HUNGARY - New Hungarian institutions for occupational retirement provision (IORP) will get the same tax treatment as existing voluntary pension funds and personal pensions, IPE has learnt.

A proposal to change the Hungarian tax law regarding pensions is currently before parliament, however, industry insiders are certain because the IORP law has been passed, this proposal will pass too.

It is the latest development in the much-debated introduction of IORP provisions in Hungary.

At a conference in London last month, Csaba Nagy, managing director of OTP, Hungary's largest private pension fund, asked "why are we obliged to offer another pillar which will compete with the current third or more likely with second pillar?"

It is claimed new pension insurance companies setting up IORP schemes could draw money from third pillar schemes without increasing personal retirement provision.

"But it will create marketing and transfer costs which the pension fund members will have to pay for," Nagy argued.

IPE reported earlier this year the second pillar pension systems in most central and Eastern European (CEE) countries differ from the voluntary occupational pension schemes in western European countries as most CEE schemes are mandatory and assets are not held by the employers.

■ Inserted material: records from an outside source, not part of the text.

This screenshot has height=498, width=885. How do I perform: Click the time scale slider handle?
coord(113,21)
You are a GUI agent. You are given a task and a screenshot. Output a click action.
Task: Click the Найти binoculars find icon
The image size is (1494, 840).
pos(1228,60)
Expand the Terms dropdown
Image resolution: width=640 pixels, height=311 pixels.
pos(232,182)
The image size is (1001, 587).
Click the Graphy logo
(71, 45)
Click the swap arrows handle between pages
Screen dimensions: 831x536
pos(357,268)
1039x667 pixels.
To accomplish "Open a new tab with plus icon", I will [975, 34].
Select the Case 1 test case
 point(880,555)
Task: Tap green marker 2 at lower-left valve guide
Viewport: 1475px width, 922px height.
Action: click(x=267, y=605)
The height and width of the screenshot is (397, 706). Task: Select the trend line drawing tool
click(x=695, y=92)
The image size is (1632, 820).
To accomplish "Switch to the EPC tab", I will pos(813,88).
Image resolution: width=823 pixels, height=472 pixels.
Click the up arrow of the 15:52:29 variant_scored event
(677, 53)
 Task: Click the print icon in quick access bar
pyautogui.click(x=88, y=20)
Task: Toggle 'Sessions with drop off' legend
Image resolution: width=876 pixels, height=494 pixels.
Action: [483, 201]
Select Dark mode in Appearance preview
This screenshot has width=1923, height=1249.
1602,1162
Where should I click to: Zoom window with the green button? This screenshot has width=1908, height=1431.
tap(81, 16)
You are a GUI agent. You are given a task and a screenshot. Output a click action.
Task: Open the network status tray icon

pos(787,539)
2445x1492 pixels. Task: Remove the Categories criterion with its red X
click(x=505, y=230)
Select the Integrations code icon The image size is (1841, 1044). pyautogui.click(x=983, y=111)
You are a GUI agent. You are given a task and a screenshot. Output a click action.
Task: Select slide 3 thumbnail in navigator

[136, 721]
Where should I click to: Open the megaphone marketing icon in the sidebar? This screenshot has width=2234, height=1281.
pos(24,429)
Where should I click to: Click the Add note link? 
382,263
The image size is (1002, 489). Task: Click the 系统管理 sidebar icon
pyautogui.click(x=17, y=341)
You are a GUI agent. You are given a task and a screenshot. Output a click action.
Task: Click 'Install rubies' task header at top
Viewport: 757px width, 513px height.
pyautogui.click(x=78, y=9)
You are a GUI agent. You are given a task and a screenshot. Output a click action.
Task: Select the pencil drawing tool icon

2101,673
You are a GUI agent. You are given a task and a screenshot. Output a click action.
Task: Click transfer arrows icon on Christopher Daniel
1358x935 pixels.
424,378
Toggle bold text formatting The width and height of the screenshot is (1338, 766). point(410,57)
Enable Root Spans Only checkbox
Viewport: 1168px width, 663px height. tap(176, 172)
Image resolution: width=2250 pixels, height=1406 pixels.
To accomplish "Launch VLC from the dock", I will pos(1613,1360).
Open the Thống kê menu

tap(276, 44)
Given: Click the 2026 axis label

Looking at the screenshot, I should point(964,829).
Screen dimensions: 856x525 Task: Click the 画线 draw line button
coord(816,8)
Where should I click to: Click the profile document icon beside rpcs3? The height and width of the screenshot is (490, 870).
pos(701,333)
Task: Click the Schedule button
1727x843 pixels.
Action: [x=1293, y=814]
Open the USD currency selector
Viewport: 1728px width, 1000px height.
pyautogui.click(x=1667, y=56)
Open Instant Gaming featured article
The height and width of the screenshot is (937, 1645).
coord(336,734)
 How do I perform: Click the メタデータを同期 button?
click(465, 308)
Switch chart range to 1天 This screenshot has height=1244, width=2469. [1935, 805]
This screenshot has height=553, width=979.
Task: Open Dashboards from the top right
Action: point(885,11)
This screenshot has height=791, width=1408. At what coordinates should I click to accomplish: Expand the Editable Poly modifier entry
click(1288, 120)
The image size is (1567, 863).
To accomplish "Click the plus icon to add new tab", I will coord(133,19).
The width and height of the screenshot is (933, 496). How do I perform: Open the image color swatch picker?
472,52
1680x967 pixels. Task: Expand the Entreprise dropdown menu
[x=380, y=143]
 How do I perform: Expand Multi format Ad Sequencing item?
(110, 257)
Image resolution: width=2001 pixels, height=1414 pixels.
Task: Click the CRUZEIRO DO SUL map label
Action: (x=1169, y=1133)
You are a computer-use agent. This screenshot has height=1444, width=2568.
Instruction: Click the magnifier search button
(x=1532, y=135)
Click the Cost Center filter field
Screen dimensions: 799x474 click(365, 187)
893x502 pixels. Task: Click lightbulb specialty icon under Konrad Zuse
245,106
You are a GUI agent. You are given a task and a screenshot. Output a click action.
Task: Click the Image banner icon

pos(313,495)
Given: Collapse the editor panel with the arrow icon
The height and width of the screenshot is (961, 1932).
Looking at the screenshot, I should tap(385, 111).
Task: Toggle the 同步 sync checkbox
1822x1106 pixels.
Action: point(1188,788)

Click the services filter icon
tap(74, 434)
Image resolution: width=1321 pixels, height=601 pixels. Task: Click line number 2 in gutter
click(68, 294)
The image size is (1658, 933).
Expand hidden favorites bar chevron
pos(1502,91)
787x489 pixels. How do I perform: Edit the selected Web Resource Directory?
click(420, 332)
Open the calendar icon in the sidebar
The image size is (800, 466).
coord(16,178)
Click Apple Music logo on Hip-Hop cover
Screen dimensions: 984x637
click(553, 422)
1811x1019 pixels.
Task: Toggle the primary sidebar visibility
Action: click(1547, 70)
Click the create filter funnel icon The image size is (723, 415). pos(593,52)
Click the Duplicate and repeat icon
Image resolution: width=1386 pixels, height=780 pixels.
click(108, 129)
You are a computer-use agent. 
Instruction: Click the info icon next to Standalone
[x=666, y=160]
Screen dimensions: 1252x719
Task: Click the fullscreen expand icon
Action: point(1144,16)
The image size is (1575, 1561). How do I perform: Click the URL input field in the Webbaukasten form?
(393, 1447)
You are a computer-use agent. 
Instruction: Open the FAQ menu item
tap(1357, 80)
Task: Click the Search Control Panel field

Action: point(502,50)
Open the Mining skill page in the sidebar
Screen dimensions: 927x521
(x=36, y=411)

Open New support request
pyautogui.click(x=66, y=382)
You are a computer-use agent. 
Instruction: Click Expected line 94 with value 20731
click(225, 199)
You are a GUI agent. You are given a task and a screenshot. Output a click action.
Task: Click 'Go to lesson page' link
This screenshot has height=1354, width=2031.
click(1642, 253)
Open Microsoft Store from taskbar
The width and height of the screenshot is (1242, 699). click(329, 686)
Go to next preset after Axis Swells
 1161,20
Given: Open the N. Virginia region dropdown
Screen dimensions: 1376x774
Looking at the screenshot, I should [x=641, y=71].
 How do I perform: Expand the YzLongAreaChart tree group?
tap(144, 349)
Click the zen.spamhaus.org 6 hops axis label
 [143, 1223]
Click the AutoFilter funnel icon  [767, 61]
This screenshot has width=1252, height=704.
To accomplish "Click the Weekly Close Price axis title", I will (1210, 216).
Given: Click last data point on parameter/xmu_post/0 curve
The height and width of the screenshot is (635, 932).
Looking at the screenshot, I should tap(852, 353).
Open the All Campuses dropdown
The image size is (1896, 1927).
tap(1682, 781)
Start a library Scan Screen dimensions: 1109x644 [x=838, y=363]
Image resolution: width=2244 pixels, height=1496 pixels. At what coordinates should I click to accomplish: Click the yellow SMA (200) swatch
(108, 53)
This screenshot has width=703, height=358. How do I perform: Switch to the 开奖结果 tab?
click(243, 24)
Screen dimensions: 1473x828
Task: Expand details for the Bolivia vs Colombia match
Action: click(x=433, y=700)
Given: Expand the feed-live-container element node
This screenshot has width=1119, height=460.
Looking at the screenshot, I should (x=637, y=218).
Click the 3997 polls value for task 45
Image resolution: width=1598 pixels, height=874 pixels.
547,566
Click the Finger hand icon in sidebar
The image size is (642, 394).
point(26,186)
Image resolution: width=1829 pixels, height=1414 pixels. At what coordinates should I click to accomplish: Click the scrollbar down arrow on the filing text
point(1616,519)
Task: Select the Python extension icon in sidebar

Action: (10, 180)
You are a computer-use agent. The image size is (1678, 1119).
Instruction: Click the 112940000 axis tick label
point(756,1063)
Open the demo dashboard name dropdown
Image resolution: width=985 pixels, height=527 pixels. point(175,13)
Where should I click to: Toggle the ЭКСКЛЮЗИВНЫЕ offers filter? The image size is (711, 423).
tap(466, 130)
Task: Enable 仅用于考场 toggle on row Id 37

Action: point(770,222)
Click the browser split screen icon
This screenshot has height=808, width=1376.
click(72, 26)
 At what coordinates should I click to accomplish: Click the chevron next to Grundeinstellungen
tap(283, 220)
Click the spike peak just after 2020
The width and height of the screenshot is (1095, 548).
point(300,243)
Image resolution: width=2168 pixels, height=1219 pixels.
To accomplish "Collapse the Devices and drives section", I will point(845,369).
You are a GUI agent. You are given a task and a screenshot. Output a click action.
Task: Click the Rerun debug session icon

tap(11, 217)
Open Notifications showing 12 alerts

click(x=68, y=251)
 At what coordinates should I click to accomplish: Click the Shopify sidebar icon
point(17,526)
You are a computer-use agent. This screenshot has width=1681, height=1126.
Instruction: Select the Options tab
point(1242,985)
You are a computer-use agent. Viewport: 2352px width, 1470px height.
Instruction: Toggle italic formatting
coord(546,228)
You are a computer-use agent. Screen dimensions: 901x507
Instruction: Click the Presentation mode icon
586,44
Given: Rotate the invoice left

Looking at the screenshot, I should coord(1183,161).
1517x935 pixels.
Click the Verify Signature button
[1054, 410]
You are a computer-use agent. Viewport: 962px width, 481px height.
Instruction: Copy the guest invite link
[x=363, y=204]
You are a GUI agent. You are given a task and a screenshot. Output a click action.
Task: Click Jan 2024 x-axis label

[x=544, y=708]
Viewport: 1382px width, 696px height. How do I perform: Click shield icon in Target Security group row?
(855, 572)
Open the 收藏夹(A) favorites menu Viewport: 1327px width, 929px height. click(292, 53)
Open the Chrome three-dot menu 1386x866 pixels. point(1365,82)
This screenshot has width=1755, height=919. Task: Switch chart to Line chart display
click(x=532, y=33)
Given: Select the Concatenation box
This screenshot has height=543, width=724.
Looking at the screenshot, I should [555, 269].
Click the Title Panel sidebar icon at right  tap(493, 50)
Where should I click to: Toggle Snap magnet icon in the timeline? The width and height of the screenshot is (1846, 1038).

"Most of the countries that entered the EU after IORP was signed have schemes that are not covered by the directive's framework," said a delegate at the conference in London's Chatham House.

As a result, the CEE states are being required to set up yet another pillar in the pension system to comply with the IORP directive.

Hungary's finance minister is expected to unveil a new pensions vehicle later this year which will ensure the country complies with the directive's requirements.